Um teste do Banco da Itália com a stablecoin USD Coin (USDC) concluiu que remessas via stablecoin podem chegar a quase 9% de custo total, com tarifas de conversão fiduciária e de saque superando em muito o custo reduzido da transferência em blockchain.
Principais pontos:
- Pesquisadores enviaram 200 USDC em 10 corredores de remessa; o custo total variou entre 0,3% e 8,96%.
- As transferências on-chain responderam, em média, por apenas 0,4% do valor enviado.
- Stablecoins foram mais baratas que a Wise em três corredores e mais caras em quatro; a velocidade dependeu da infraestrutura de pagamentos local.
Custos de transferência com USDC
O Banco da Itália publicou o estudo de “mystery shopping” em 30 de julho, após os pesquisadores Alberto Di Iorio, Enrica Di Stefano, Michele Mascioli e Giorgio Trebeschi realizarem as operações em março de 2026. Eles movimentaram 200 USDC por dez rotas ligando a Itália a Argentina, Brasil, África do Sul, Emirados Árabes Unidos e Japão, registrando cada etapa de funding, compra, transferência em blockchain, venda e saque.
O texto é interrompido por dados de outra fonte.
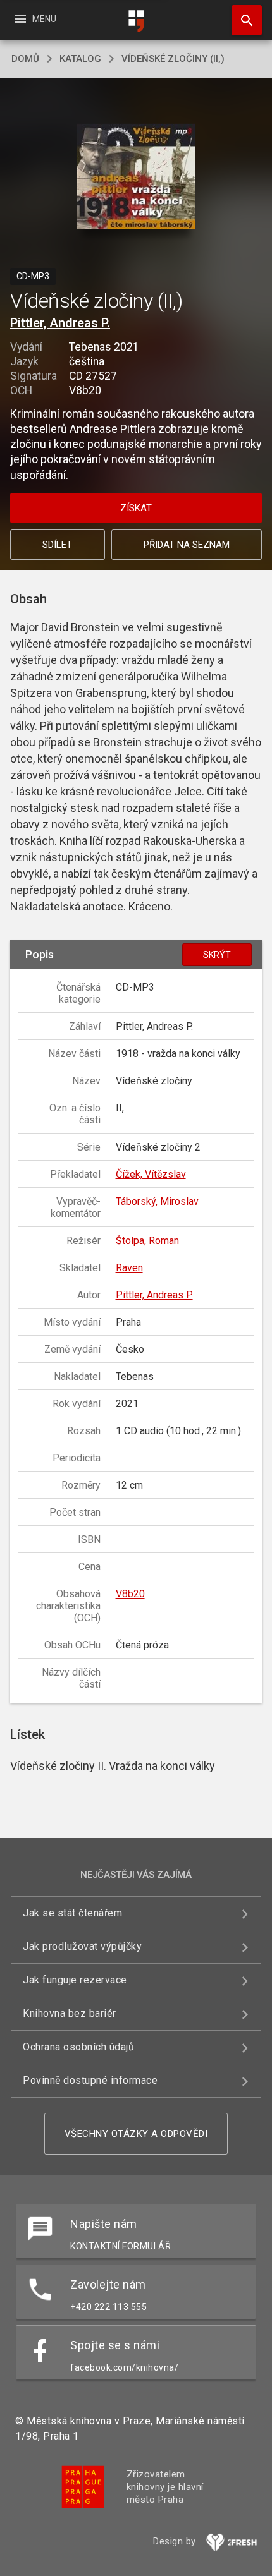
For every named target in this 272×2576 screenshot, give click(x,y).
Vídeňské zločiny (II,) (173, 58)
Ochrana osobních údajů (78, 2047)
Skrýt (217, 955)
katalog (80, 58)
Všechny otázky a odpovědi (136, 2133)
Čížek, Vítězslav (151, 1174)
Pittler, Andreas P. (60, 322)
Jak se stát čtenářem (72, 1913)
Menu (34, 19)
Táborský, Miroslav (157, 1201)
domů (25, 58)
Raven (129, 1268)
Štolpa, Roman (147, 1241)
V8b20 (130, 1594)
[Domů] (136, 21)
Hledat (242, 20)
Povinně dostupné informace (90, 2080)
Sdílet (57, 544)
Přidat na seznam (187, 544)
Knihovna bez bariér (69, 2013)
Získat (136, 508)
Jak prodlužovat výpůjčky (82, 1946)
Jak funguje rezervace (75, 1980)
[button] (136, 178)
Os custos totais oscilaram de 0,30% na rota Itália–Argentina a 8,96% em Argentina–Itália, enquanto o componente on-chain ficou em média em apenas 0,4% no conjunto do estudo. As tarifas em moeda fiduciária explicaram quase toda a diferença. No corredor Emirados–Itália, uma sobretaxa de 3,8% no cartão de crédito ajudou a elevar o custo final a 8,95%, evidenciando como o acesso ao sistema bancário local pode definir a conta final.
O documento menciona que o custo médio global de remessas é de 6,4%, ainda acima da meta da ONU de menos de 3% até 2030. Na maior parte dos casos, a liquidação em blockchain foi a parte menos onerosa da operação.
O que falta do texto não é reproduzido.